=== Records to use ===

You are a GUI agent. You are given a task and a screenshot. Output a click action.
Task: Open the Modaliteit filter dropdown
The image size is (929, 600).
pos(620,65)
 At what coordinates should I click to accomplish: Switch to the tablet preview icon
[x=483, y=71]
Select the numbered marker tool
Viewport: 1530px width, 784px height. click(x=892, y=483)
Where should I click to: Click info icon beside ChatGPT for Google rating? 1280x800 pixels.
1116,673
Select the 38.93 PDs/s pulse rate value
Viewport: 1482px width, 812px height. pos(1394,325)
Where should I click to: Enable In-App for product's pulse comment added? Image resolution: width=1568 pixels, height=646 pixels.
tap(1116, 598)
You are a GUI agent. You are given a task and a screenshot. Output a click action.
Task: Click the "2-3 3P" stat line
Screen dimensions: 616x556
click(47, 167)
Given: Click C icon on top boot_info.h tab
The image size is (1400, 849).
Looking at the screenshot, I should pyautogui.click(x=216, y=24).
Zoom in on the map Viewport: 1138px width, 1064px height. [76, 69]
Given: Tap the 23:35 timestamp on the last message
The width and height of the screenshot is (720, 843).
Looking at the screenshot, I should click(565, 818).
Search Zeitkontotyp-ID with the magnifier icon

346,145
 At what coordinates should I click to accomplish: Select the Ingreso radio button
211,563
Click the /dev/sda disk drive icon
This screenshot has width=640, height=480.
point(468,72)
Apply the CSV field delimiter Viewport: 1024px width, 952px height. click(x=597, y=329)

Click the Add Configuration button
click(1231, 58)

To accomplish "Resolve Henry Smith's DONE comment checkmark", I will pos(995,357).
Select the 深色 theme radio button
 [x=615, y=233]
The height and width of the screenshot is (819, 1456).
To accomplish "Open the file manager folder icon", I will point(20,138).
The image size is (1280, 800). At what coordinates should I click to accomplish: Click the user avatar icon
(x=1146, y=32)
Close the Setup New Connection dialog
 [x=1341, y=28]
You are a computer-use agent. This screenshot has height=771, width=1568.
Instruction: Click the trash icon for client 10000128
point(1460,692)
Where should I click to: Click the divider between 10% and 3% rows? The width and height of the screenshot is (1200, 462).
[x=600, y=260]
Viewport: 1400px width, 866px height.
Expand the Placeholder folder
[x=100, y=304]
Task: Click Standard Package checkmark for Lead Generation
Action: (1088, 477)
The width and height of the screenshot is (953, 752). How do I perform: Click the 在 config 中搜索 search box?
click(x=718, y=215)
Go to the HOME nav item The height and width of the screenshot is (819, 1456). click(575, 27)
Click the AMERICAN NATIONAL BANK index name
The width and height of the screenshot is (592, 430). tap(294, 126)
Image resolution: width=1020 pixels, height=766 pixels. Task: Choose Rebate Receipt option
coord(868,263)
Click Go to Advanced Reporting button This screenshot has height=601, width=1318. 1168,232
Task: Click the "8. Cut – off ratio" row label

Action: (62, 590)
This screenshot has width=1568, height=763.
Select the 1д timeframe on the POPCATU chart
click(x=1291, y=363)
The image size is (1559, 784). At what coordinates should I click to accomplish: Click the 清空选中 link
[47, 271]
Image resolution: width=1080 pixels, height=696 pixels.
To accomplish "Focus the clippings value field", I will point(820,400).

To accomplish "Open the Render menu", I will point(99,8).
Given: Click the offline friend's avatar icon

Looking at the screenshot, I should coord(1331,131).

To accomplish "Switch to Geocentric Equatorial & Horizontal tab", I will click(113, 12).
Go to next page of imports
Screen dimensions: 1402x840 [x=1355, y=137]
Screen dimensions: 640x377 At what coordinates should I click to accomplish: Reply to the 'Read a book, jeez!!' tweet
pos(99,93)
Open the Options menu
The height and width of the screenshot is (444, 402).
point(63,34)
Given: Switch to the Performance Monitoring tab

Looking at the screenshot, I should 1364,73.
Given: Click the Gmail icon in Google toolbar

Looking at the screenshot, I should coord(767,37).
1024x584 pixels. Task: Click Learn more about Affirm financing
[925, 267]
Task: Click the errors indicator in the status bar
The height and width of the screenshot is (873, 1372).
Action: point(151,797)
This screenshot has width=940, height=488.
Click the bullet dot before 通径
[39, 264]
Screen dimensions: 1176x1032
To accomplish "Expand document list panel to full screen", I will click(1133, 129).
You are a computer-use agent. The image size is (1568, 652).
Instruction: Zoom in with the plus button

===

→ Requirement
Copy out every one of the entries above again, line for line, with no changes.

→ Written solution
You are a GUI agent. You are given a task and a screenshot. Output a click action.
Task: Open the Modaliteit filter dropdown
The image size is (929, 600).
pos(620,65)
 At what coordinates should I click to accomplish: Switch to the tablet preview icon
[x=483, y=71]
Select the numbered marker tool
Viewport: 1530px width, 784px height. click(x=892, y=483)
Where should I click to: Click info icon beside ChatGPT for Google rating? 1280x800 pixels.
1116,673
Select the 38.93 PDs/s pulse rate value
Viewport: 1482px width, 812px height. pos(1394,325)
Where should I click to: Enable In-App for product's pulse comment added? Image resolution: width=1568 pixels, height=646 pixels.
tap(1116, 598)
You are a GUI agent. You are given a task and a screenshot. Output a click action.
Task: Click the "2-3 3P" stat line
Screen dimensions: 616x556
click(47, 167)
Given: Click C icon on top boot_info.h tab
The image size is (1400, 849).
Looking at the screenshot, I should pyautogui.click(x=216, y=24).
Zoom in on the map Viewport: 1138px width, 1064px height. [76, 69]
Given: Tap the 23:35 timestamp on the last message
The width and height of the screenshot is (720, 843).
Looking at the screenshot, I should click(565, 818).
Search Zeitkontotyp-ID with the magnifier icon

346,145
 At what coordinates should I click to accomplish: Select the Ingreso radio button
211,563
Click the /dev/sda disk drive icon
This screenshot has width=640, height=480.
point(468,72)
Apply the CSV field delimiter Viewport: 1024px width, 952px height. click(x=597, y=329)

Click the Add Configuration button
click(1231, 58)

To accomplish "Resolve Henry Smith's DONE comment checkmark", I will pos(995,357).
Select the 深色 theme radio button
 [x=615, y=233]
The height and width of the screenshot is (819, 1456).
To accomplish "Open the file manager folder icon", I will point(20,138).
The image size is (1280, 800). At what coordinates should I click to accomplish: Click the user avatar icon
(x=1146, y=32)
Close the Setup New Connection dialog
 [x=1341, y=28]
You are a computer-use agent. This screenshot has height=771, width=1568.
Instruction: Click the trash icon for client 10000128
point(1460,692)
Where should I click to: Click the divider between 10% and 3% rows? The width and height of the screenshot is (1200, 462).
[x=600, y=260]
Viewport: 1400px width, 866px height.
Expand the Placeholder folder
[x=100, y=304]
Task: Click Standard Package checkmark for Lead Generation
Action: (1088, 477)
The width and height of the screenshot is (953, 752). How do I perform: Click the 在 config 中搜索 search box?
click(x=718, y=215)
Go to the HOME nav item The height and width of the screenshot is (819, 1456). click(575, 27)
Click the AMERICAN NATIONAL BANK index name
The width and height of the screenshot is (592, 430). tap(294, 126)
Image resolution: width=1020 pixels, height=766 pixels. Task: Choose Rebate Receipt option
coord(868,263)
Click Go to Advanced Reporting button This screenshot has height=601, width=1318. 1168,232
Task: Click the "8. Cut – off ratio" row label

Action: (62, 590)
This screenshot has width=1568, height=763.
Select the 1д timeframe on the POPCATU chart
click(x=1291, y=363)
The image size is (1559, 784). At what coordinates should I click to accomplish: Click the 清空选中 link
[47, 271]
Image resolution: width=1080 pixels, height=696 pixels.
To accomplish "Focus the clippings value field", I will point(820,400).

To accomplish "Open the Render menu", I will point(99,8).
Given: Click the offline friend's avatar icon

Looking at the screenshot, I should coord(1331,131).

To accomplish "Switch to Geocentric Equatorial & Horizontal tab", I will click(113, 12).
Go to next page of imports
Screen dimensions: 1402x840 [x=1355, y=137]
Screen dimensions: 640x377 At what coordinates should I click to accomplish: Reply to the 'Read a book, jeez!!' tweet
pos(99,93)
Open the Options menu
The height and width of the screenshot is (444, 402).
point(63,34)
Given: Switch to the Performance Monitoring tab

Looking at the screenshot, I should 1364,73.
Given: Click the Gmail icon in Google toolbar

Looking at the screenshot, I should coord(767,37).
1024x584 pixels. Task: Click Learn more about Affirm financing
[925, 267]
Task: Click the errors indicator in the status bar
The height and width of the screenshot is (873, 1372).
Action: point(151,797)
This screenshot has width=940, height=488.
Click the bullet dot before 通径
[39, 264]
Screen dimensions: 1176x1032
To accomplish "Expand document list panel to full screen", I will click(1133, 129).
You are a computer-use agent. The image size is (1568, 652).
Instruction: Zoom in with the plus button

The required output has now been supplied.